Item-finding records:
▼

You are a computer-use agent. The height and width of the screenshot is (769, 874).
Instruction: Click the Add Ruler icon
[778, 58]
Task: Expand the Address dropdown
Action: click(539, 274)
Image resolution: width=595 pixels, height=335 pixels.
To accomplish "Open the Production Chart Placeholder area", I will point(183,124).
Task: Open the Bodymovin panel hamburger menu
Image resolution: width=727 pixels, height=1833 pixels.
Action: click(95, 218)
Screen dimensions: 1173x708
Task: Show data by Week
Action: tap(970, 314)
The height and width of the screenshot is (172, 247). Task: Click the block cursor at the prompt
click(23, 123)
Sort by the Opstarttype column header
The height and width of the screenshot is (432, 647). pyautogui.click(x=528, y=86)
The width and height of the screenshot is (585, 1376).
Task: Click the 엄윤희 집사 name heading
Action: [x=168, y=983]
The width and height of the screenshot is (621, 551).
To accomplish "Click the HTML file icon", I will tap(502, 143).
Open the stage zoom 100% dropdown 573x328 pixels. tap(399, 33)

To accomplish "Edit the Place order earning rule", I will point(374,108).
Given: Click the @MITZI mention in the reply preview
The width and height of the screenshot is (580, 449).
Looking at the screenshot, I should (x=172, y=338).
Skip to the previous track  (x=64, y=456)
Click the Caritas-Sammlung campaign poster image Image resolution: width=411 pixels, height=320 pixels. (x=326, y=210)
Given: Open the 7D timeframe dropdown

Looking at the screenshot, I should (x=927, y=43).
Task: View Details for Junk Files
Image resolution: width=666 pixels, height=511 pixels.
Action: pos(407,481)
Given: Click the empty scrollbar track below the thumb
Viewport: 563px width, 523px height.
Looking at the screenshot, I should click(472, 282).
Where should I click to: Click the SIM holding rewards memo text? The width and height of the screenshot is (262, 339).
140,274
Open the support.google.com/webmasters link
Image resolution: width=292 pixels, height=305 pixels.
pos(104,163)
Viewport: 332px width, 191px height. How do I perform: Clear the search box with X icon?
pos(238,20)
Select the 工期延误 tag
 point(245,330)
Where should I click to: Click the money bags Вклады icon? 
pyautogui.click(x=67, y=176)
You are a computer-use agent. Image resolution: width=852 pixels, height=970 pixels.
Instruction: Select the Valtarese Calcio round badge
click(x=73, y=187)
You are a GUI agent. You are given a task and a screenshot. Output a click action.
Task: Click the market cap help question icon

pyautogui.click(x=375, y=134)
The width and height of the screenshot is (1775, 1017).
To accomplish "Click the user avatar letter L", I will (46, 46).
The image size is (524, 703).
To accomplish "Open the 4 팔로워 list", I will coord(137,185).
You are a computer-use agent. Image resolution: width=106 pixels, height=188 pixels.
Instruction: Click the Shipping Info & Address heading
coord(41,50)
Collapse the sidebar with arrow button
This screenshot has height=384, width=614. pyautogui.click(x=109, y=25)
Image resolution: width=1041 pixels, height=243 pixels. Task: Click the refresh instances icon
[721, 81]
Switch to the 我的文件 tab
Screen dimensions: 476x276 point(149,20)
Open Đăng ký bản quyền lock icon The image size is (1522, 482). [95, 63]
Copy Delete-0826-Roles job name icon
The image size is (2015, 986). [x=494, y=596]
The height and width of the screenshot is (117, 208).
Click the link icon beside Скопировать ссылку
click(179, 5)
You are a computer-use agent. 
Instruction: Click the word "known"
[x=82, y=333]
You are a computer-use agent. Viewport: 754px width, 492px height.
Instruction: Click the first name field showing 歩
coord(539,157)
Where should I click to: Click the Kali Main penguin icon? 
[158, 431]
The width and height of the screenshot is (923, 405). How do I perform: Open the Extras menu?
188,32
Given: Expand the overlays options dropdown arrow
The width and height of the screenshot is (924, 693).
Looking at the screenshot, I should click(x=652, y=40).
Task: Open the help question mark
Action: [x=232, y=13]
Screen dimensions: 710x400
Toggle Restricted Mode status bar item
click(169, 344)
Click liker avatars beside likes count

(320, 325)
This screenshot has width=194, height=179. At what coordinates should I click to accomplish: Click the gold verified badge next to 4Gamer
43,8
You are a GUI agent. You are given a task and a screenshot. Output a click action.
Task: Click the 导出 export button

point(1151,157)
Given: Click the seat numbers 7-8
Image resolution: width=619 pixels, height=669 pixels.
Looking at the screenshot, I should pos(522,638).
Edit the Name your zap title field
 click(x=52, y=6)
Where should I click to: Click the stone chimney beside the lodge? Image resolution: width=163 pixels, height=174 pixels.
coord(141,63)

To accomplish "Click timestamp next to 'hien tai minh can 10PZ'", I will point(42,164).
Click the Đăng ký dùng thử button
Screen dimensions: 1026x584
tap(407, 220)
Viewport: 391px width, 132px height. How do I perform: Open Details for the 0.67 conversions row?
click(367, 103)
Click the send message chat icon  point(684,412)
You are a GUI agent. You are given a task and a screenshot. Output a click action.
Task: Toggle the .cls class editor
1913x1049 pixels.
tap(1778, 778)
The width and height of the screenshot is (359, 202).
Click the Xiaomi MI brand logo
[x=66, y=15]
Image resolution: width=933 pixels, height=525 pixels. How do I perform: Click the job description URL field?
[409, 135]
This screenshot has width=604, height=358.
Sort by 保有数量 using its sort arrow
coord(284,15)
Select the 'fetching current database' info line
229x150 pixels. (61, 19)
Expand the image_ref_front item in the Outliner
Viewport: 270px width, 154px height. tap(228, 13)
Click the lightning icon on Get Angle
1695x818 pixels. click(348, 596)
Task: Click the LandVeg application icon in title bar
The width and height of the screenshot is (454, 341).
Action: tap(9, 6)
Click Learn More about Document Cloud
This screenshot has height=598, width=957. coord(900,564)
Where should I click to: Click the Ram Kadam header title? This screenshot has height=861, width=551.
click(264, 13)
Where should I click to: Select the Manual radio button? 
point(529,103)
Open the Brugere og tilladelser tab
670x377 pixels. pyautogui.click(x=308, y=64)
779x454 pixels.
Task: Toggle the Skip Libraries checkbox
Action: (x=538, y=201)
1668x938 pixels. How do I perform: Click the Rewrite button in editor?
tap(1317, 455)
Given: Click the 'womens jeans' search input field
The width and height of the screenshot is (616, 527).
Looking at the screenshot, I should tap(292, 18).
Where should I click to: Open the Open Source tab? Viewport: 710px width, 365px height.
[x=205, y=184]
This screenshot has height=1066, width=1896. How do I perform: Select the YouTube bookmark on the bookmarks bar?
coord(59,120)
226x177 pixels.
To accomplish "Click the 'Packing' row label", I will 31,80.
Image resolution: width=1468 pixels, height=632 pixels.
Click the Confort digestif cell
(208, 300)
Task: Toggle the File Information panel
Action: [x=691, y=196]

▲

Rewrite the material above so that each "Where should I click to" becomes "Where do I click to", leaving everything else unchanged.

You are a computer-use agent. The height and width of the screenshot is (769, 874).
Instruction: Click the Add Ruler icon
[778, 58]
Task: Expand the Address dropdown
Action: click(539, 274)
Image resolution: width=595 pixels, height=335 pixels.
To accomplish "Open the Production Chart Placeholder area", I will point(183,124).
Task: Open the Bodymovin panel hamburger menu
Image resolution: width=727 pixels, height=1833 pixels.
Action: click(95, 218)
Screen dimensions: 1173x708
Task: Show data by Week
Action: tap(970, 314)
The height and width of the screenshot is (172, 247). Task: Click the block cursor at the prompt
click(23, 123)
Sort by the Opstarttype column header
The height and width of the screenshot is (432, 647). pyautogui.click(x=528, y=86)
The width and height of the screenshot is (585, 1376).
Task: Click the 엄윤희 집사 name heading
Action: [x=168, y=983]
The width and height of the screenshot is (621, 551).
To accomplish "Click the HTML file icon", I will tap(502, 143).
Open the stage zoom 100% dropdown 573x328 pixels. tap(399, 33)

To accomplish "Edit the Place order earning rule", I will point(374,108).
Given: Click the @MITZI mention in the reply preview
The width and height of the screenshot is (580, 449).
Looking at the screenshot, I should (x=172, y=338).
Skip to the previous track  (x=64, y=456)
Click the Caritas-Sammlung campaign poster image Image resolution: width=411 pixels, height=320 pixels. (x=326, y=210)
Given: Open the 7D timeframe dropdown

Looking at the screenshot, I should (x=927, y=43).
Task: View Details for Junk Files
Image resolution: width=666 pixels, height=511 pixels.
Action: pos(407,481)
Given: Click the empty scrollbar track below the thumb
Viewport: 563px width, 523px height.
Looking at the screenshot, I should click(472, 282).
Where do I click to: Click the SIM holding rewards memo text? The width and height of the screenshot is (262, 339).
140,274
Open the support.google.com/webmasters link
Image resolution: width=292 pixels, height=305 pixels.
pos(104,163)
Viewport: 332px width, 191px height. How do I perform: Clear the search box with X icon?
pos(238,20)
Select the 工期延误 tag
 point(245,330)
Where do I click to: Click the money bags Вклады icon? 
pyautogui.click(x=67, y=176)
You are a computer-use agent. Image resolution: width=852 pixels, height=970 pixels.
Instruction: Select the Valtarese Calcio round badge
click(x=73, y=187)
You are a GUI agent. You are given a task and a screenshot. Output a click action.
Task: Click the market cap help question icon

pyautogui.click(x=375, y=134)
The width and height of the screenshot is (1775, 1017).
To accomplish "Click the user avatar letter L", I will (46, 46).
The image size is (524, 703).
To accomplish "Open the 4 팔로워 list", I will coord(137,185).
You are a computer-use agent. Image resolution: width=106 pixels, height=188 pixels.
Instruction: Click the Shipping Info & Address heading
coord(41,50)
Collapse the sidebar with arrow button
This screenshot has height=384, width=614. pyautogui.click(x=109, y=25)
Image resolution: width=1041 pixels, height=243 pixels. Task: Click the refresh instances icon
[721, 81]
Switch to the 我的文件 tab
Screen dimensions: 476x276 point(149,20)
Open Đăng ký bản quyền lock icon The image size is (1522, 482). [95, 63]
Copy Delete-0826-Roles job name icon
The image size is (2015, 986). [x=494, y=596]
The height and width of the screenshot is (117, 208).
Click the link icon beside Скопировать ссылку
click(179, 5)
You are a computer-use agent. 
Instruction: Click the word "known"
[x=82, y=333]
You are a computer-use agent. Viewport: 754px width, 492px height.
Instruction: Click the first name field showing 歩
coord(539,157)
Where do I click to: Click the Kali Main penguin icon? 
[158, 431]
The width and height of the screenshot is (923, 405). How do I perform: Open the Extras menu?
188,32
Given: Expand the overlays options dropdown arrow
The width and height of the screenshot is (924, 693).
Looking at the screenshot, I should click(x=652, y=40).
Task: Open the help question mark
Action: [x=232, y=13]
Screen dimensions: 710x400
Toggle Restricted Mode status bar item
click(169, 344)
Click liker avatars beside likes count

(320, 325)
This screenshot has width=194, height=179. At what coordinates should I click to accomplish: Click the gold verified badge next to 4Gamer
43,8
You are a GUI agent. You are given a task and a screenshot. Output a click action.
Task: Click the 导出 export button

point(1151,157)
Given: Click the seat numbers 7-8
Image resolution: width=619 pixels, height=669 pixels.
Looking at the screenshot, I should pos(522,638).
Edit the Name your zap title field
 click(x=52, y=6)
Where do I click to: Click the stone chimney beside the lodge? Image resolution: width=163 pixels, height=174 pixels.
coord(141,63)

To accomplish "Click timestamp next to 'hien tai minh can 10PZ'", I will point(42,164).
Click the Đăng ký dùng thử button
Screen dimensions: 1026x584
tap(407, 220)
Viewport: 391px width, 132px height. How do I perform: Open Details for the 0.67 conversions row?
click(367, 103)
Click the send message chat icon  point(684,412)
You are a GUI agent. You are given a task and a screenshot. Output a click action.
Task: Toggle the .cls class editor
1913x1049 pixels.
tap(1778, 778)
The width and height of the screenshot is (359, 202).
Click the Xiaomi MI brand logo
[x=66, y=15]
Image resolution: width=933 pixels, height=525 pixels. How do I perform: Click the job description URL field?
[409, 135]
This screenshot has width=604, height=358.
Sort by 保有数量 using its sort arrow
coord(284,15)
Select the 'fetching current database' info line
229x150 pixels. (61, 19)
Expand the image_ref_front item in the Outliner
Viewport: 270px width, 154px height. tap(228, 13)
Click the lightning icon on Get Angle
1695x818 pixels. click(348, 596)
Task: Click the LandVeg application icon in title bar
The width and height of the screenshot is (454, 341).
Action: tap(9, 6)
Click Learn More about Document Cloud
This screenshot has height=598, width=957. coord(900,564)
Where do I click to: Click the Ram Kadam header title? This screenshot has height=861, width=551.
click(264, 13)
Where do I click to: Select the Manual radio button? 
point(529,103)
Open the Brugere og tilladelser tab
670x377 pixels. pyautogui.click(x=308, y=64)
779x454 pixels.
Task: Toggle the Skip Libraries checkbox
Action: (x=538, y=201)
1668x938 pixels. How do I perform: Click the Rewrite button in editor?
tap(1317, 455)
Given: Click the 'womens jeans' search input field
The width and height of the screenshot is (616, 527).
Looking at the screenshot, I should tap(292, 18).
Where do I click to: Open the Open Source tab? Viewport: 710px width, 365px height.
[x=205, y=184]
This screenshot has height=1066, width=1896. How do I perform: Select the YouTube bookmark on the bookmarks bar?
coord(59,120)
226x177 pixels.
To accomplish "Click the 'Packing' row label", I will 31,80.
Image resolution: width=1468 pixels, height=632 pixels.
Click the Confort digestif cell
(208, 300)
Task: Toggle the File Information panel
Action: [x=691, y=196]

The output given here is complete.